> **EXERCISE TEXT**:
So to apply the operation to the virtual bundles $E,F$ you take the composite $\theta \circ (E,F)$. As well as having the property $c_k(\theta \circ (E,F))=a_k (c_k (E)+c_k(F))$, we also have that $c_l=0$ for $0<l<k$.
A: Such an operation with values in bundles does not exist for $k = 4$ and the base space $\mathbb{HP}^2$. For virtual vector bundles, it depends how you extend the definition of the Chern classes; for the natural extension such that the total Chern class is multiplicative under sums, it also doesn't exist (in fact, this extension is used in the proof).
Pullback along the evident inclusion $\mathbb{HP}^n\hookrightarrow \mathbb{HP}^\infty\cong BSU(2)$ gives a ring homomorphism $R(SU(2))\to K^0(\mathbb{HP}^n)$ preserving the augmentation ideals $I$. Since $\mathbb{HP}^n$ is covered by $n+1$ contractible sets (the standard coordinate charts), we have $I^3_{K^0(\mathbb{HP}^n)} = 0$, and therefore an induced morphism $\phi_n:R(SU(2))/I_{R(SU(2))}^{n+1}\to K^0(\mathbb{HP}^n)$. Now the representation ring $R(SU(2))$ is additively generated by the representations $[V_n]$, of dimension $n+1$, subject to the relations $[V_m]\otimes [V_n] = [V_{|m-n|}] + [V_{|m-n|+2}] + \dots + [V_{m+n}]$. Setting $v = [V_1]-2$, it follows easily that $I_{R(SU(2))}^n/I_{R(SU(2))}^{n+1}$ is generated by $v^n$; multiplicativity of the Atiyah-Hirzebruch spectral sequence then shows that $\phi_n$ is an isomorphism. (This calculation is a special case of the Atiyah-Segal completion theorem.)

> **RECORDED DATA**:

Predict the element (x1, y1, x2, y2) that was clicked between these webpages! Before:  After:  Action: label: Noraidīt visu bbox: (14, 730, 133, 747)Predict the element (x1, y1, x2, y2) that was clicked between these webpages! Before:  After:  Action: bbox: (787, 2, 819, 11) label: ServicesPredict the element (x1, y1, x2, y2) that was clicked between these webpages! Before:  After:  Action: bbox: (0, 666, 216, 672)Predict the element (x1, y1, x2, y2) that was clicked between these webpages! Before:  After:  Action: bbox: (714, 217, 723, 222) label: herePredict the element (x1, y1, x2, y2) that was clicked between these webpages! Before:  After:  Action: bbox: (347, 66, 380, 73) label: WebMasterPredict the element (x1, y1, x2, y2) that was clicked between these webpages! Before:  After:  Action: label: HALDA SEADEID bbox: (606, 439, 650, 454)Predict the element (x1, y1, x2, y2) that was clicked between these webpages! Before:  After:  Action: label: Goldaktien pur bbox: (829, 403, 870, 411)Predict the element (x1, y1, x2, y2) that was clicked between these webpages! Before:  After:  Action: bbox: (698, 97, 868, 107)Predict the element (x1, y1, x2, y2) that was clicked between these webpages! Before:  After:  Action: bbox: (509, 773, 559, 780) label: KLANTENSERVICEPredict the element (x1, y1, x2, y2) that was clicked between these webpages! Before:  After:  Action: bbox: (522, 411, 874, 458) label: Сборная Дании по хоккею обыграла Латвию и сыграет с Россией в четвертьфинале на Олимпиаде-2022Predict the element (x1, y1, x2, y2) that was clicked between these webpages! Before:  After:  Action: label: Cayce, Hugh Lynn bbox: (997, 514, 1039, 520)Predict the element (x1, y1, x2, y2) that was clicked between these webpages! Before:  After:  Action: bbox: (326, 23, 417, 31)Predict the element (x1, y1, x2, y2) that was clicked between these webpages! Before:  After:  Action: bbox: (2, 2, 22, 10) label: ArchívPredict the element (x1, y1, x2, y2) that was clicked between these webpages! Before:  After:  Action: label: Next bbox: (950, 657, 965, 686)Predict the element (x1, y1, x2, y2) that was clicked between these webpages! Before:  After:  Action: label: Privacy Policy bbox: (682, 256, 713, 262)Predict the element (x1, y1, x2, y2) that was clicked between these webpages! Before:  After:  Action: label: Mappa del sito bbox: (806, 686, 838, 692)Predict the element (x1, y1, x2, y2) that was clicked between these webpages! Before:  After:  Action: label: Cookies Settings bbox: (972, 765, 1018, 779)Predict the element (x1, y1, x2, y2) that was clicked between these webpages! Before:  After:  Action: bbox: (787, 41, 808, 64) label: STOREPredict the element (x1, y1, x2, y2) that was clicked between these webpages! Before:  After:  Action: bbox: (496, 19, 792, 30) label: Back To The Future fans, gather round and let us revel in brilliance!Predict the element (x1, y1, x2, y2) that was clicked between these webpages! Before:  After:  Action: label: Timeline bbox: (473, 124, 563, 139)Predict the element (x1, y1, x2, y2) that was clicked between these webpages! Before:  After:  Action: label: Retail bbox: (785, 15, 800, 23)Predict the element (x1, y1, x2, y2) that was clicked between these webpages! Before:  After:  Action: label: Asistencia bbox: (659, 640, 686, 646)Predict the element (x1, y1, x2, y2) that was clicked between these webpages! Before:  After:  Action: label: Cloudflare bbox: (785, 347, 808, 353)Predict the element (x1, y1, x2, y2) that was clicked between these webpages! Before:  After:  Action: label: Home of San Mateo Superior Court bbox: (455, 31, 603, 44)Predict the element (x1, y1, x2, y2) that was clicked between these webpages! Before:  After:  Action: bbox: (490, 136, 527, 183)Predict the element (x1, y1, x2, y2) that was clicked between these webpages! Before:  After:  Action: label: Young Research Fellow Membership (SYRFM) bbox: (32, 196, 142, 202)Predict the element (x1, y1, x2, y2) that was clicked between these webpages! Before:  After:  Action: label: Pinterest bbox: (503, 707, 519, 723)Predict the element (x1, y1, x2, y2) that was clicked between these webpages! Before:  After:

> **INSTRUCTIONS TO FOLLOW**: Repeat the part of the Chern class text between "So to apply" and "in the proof).", inclusive, word for word.

> **OUTPUT FOR THIS EXERCISE**:
So to apply the operation to the virtual bundles $E,F$ you take the composite $\theta \circ (E,F)$. As well as having the property $c_k(\theta \circ (E,F))=a_k (c_k (E)+c_k(F))$, we also have that $c_l=0$ for $0<l<k$.
A: Such an operation with values in bundles does not exist for $k = 4$ and the base space $\mathbb{HP}^2$. For virtual vector bundles, it depends how you extend the definition of the Chern classes; for the natural extension such that the total Chern class is multiplicative under sums, it also doesn't exist (in fact, this extension is used in the proof).